In the period from 1910 very heavy growth of suburban housing took place alongside the line, especially around the stations which acted as local centres. The incorporation of the line into the early LSWR electrification scheme encouraged interest in settling in the locality. This was the first part of the LSWR electrification to open, providing a 20-minute frequency on weekdays only from 25 October 1915 between Wimbledon and Waterloo via Wandsworth Town. Although frequency and journey time were excellent, patronage was poor, and in July 1919 when stock was required to augment busier electric services, all trains were withdrawn except for about half a dozen rush-hour workings, that missed calls between Wimbledon Park and East Putney inclusive, reaching Waterloo in 19 minutes.

When regular electric working was resumed on 16 November 1919, trains ran only hourly (half-hourly at peak periods), and even with the low frequency, three-car sets were sufficient for the loading. The line occupation by these and the various freight and empty stock workings caused no great distress to the District, and the urgency was removed from the quadrupling plan. The powers were allowed to lapse, but when rebuilding Wimbledon station in 1929, the Southern Railway (as successor from 1923 to the LSWR) did provide a new four-bay station for the District with its own concourse below the main booking hall.

After 1945 the Southern Region of British Railways, itself a successor to the Southern Railway, no longer made calls at Wimbledon Park, Southfields and East Putney. Steam-hauled freight and empty stock remained commonplace until the early 1960s. Through the 1950s and early 1960s, some fast electric services came this way, usually from the Alton line, and running non-stop between Surbiton and Waterloo. Summer Channel Islands boat trains also worked via East Putney every year from 1953 to 1962 and it was one of these, in the latter year, which formed the last ordinary steam passenger working on the line.

==Signalling characteristics==
For many years London Transport drivers working south of West Brompton faced violent contrasts in signalling. Manually worked semaphore signals on the District's own line had been converted to electro-pneumatic automatic working with track circuits and train stops at the time of electrification, and were subsequently replaced by colour light signals on the same system. From East Putney to Wimbledon the line retained its Victorian manual signalling with Sykes lock-and-block working. In foggy weather Underground drivers had the unusual experience of guidance from manually-placed detonators on the rails. It was not until 1970 that the line was fully equipped with colour light signals.
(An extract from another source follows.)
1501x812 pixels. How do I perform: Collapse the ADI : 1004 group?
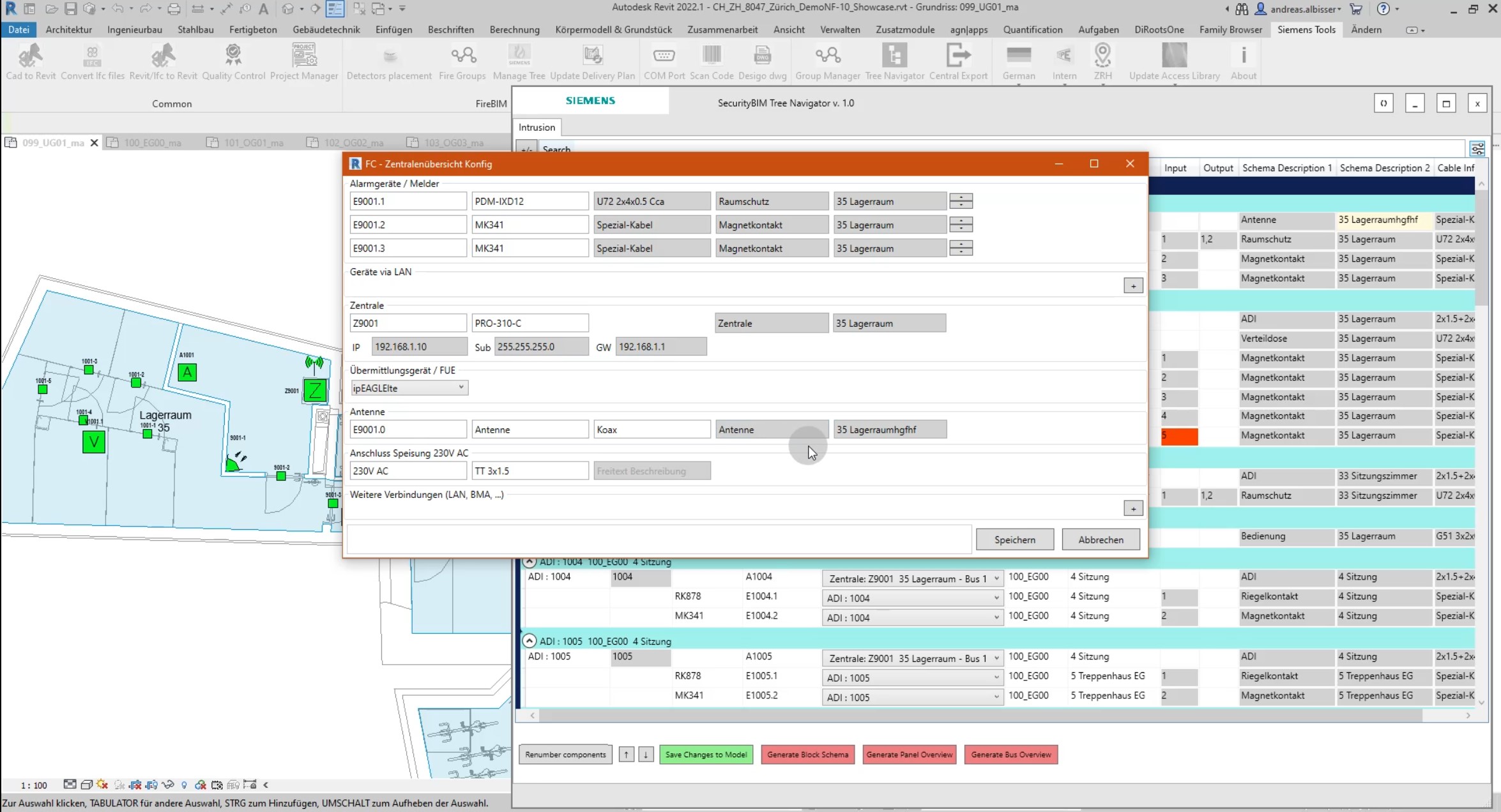tap(530, 562)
==Up Point Pleasant Spur closed==
The connection between East Putney and Point Pleasant Junction was built as a grade-separated junction. Bridges on the up line became structurally defective and it was closed on 4 April 1987, leaving the down line only. Infrastructure alterations were made to enable the remaining down line spur to be used bi-directionally, and this was brought into reversible use on 11 February 1991.

==Present day==
There was an anomaly that the line and stations were controlled by the main line operator and infrastructure owner, while all the local passenger trains on the line were operated by the District Line. Station operation was transferred to London Transport, later London Underground, from 1 April 1994. Currently (2023) there is a limited traffic of empty stock trains between Wimbledon Carriage Sidings and Waterloo. The dominant traffic on the line is the District Line service of London Underground Ltd.

==Locations==
- Putney Bridge; District Railway station; District Railway station, opened 1 March 1880; still open;
- Fulham Railway Bridge;
- East Putney; opened 3 June 1889; Southern Railway usage ended 5 May 1941; still open for District Line trains;
- Southfields; opened 3 June 1889; still open;
- Wimbledon Park; opened 3 June 1889; still open;
- Wimbledon; relocated main station opened by LSWR 21 November 1881; North station opened 3 June 1889; incorporated into main station 1929; still open.